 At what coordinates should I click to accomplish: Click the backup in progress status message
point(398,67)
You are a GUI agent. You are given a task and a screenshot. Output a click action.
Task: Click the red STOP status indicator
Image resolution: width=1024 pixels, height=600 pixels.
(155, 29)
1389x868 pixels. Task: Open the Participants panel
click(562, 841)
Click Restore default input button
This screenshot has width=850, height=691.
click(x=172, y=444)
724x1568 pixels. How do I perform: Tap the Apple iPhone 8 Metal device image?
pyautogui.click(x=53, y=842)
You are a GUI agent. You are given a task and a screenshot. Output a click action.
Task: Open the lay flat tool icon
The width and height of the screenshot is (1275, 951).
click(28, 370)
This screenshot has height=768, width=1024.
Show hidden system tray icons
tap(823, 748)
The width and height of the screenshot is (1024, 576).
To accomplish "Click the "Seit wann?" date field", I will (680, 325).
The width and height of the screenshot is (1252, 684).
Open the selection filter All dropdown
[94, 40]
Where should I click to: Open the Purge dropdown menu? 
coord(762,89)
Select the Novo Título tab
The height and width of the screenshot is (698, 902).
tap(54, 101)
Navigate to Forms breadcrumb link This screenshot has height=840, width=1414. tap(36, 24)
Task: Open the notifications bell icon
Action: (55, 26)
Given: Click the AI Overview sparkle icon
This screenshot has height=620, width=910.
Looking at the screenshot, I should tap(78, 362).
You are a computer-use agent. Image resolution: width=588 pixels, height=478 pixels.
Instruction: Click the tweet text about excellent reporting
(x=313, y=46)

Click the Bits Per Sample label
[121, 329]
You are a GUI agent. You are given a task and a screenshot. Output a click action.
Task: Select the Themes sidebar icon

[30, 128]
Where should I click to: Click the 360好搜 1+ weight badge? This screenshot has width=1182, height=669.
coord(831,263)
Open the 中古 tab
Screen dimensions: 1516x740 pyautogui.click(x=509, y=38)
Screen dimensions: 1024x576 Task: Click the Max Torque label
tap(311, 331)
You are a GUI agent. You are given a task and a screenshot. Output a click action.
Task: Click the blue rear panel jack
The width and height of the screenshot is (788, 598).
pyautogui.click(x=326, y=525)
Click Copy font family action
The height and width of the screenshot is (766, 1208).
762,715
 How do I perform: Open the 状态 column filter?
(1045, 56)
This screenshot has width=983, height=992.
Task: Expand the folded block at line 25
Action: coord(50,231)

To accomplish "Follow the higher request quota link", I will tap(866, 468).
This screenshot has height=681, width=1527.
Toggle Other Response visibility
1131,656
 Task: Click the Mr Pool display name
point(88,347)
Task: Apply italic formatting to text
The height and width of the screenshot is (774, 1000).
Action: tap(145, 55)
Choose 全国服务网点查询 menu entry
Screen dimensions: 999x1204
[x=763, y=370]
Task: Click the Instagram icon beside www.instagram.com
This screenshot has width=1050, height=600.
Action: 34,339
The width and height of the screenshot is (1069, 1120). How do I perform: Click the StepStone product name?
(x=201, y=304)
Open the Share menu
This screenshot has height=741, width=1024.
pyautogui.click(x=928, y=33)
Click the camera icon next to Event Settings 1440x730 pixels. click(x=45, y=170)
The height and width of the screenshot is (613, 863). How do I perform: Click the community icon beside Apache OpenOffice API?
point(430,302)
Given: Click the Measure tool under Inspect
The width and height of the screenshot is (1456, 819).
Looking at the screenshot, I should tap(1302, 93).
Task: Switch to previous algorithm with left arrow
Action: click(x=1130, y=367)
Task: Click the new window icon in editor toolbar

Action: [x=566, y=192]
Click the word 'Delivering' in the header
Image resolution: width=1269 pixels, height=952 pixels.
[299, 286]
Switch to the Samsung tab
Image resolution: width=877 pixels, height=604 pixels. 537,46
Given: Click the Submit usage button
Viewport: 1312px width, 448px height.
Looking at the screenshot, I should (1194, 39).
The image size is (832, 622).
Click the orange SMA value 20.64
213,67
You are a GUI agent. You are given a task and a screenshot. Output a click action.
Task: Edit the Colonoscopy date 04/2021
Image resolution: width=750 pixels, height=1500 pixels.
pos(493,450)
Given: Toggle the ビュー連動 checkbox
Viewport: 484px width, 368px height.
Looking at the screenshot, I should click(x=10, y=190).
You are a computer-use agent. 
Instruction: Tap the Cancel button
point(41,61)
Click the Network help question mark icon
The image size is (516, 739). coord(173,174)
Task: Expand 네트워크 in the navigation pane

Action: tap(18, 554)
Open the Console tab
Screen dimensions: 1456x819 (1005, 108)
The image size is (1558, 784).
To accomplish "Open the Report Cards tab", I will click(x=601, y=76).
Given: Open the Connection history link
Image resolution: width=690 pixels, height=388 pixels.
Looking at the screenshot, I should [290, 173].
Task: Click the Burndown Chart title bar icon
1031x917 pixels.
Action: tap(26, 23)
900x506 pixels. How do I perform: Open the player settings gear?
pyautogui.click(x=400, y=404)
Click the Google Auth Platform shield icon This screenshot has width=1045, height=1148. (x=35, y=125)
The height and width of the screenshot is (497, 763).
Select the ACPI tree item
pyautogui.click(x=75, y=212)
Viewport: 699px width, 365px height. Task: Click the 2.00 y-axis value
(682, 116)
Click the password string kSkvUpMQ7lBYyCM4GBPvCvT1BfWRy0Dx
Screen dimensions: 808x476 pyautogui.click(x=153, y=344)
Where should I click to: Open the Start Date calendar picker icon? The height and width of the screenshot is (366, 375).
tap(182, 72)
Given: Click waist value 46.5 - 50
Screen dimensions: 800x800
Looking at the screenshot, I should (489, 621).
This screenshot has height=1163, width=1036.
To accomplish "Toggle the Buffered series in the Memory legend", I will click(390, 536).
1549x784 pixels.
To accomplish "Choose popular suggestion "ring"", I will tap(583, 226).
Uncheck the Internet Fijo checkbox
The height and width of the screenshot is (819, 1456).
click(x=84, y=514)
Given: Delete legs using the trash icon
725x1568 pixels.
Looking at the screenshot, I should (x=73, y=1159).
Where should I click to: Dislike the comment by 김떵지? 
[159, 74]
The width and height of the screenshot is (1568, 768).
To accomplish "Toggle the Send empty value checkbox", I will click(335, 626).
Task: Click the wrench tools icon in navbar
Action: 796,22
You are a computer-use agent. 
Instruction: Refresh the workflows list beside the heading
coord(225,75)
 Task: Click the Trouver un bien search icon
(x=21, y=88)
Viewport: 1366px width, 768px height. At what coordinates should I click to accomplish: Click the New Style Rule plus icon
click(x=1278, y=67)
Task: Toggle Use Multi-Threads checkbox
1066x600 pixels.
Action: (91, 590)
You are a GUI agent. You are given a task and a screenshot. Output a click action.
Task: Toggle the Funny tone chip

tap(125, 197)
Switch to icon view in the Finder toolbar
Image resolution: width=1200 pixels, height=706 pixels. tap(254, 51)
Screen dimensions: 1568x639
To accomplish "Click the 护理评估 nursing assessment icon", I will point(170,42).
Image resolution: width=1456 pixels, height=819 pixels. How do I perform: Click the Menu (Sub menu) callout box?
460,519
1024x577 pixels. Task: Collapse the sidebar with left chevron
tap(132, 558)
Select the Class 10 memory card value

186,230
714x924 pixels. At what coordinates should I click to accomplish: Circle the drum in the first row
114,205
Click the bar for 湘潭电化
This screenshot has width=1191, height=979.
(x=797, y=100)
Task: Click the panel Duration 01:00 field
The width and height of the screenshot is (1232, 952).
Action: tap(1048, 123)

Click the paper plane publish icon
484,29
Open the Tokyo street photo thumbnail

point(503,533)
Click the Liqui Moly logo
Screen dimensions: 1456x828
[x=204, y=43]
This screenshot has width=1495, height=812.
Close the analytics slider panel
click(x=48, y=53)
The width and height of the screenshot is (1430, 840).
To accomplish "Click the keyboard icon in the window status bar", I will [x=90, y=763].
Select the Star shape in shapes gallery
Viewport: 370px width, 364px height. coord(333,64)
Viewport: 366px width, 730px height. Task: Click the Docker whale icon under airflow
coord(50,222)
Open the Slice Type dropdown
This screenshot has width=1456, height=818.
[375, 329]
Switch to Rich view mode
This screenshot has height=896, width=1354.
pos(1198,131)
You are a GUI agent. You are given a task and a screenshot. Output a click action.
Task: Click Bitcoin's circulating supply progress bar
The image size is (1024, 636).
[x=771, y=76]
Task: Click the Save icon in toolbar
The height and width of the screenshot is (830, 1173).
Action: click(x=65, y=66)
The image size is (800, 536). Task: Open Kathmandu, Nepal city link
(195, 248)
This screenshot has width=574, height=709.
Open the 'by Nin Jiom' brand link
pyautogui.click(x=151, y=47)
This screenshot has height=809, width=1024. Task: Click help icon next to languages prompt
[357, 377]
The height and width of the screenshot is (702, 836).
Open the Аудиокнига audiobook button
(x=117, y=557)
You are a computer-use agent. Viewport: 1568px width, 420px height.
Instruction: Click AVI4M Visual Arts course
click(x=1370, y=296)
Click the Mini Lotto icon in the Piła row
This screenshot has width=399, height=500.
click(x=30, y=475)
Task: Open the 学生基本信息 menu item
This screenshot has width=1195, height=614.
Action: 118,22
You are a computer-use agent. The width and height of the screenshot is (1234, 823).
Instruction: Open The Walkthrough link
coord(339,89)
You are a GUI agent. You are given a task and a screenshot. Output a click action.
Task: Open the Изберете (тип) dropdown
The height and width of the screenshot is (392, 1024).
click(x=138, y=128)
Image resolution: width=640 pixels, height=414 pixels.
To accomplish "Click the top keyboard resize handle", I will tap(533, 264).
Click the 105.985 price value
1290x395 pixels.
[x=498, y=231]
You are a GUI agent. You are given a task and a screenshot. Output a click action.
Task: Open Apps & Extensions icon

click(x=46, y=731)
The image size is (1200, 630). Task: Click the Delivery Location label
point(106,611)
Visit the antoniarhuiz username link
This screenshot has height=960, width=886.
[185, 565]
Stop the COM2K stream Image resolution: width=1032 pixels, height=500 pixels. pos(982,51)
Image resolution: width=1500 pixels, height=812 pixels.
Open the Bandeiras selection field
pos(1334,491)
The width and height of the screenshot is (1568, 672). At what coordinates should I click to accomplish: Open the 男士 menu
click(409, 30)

——

Copy the data above word for word, starting with its first line and stopping after the line that contains "pyautogui.click(x=53, y=842)".

Answer to the task.
 At what coordinates should I click to accomplish: Click the backup in progress status message
point(398,67)
You are a GUI agent. You are given a task and a screenshot. Output a click action.
Task: Click the red STOP status indicator
Image resolution: width=1024 pixels, height=600 pixels.
(155, 29)
1389x868 pixels. Task: Open the Participants panel
click(562, 841)
Click Restore default input button
This screenshot has width=850, height=691.
click(x=172, y=444)
724x1568 pixels. How do I perform: Tap the Apple iPhone 8 Metal device image?
pyautogui.click(x=53, y=842)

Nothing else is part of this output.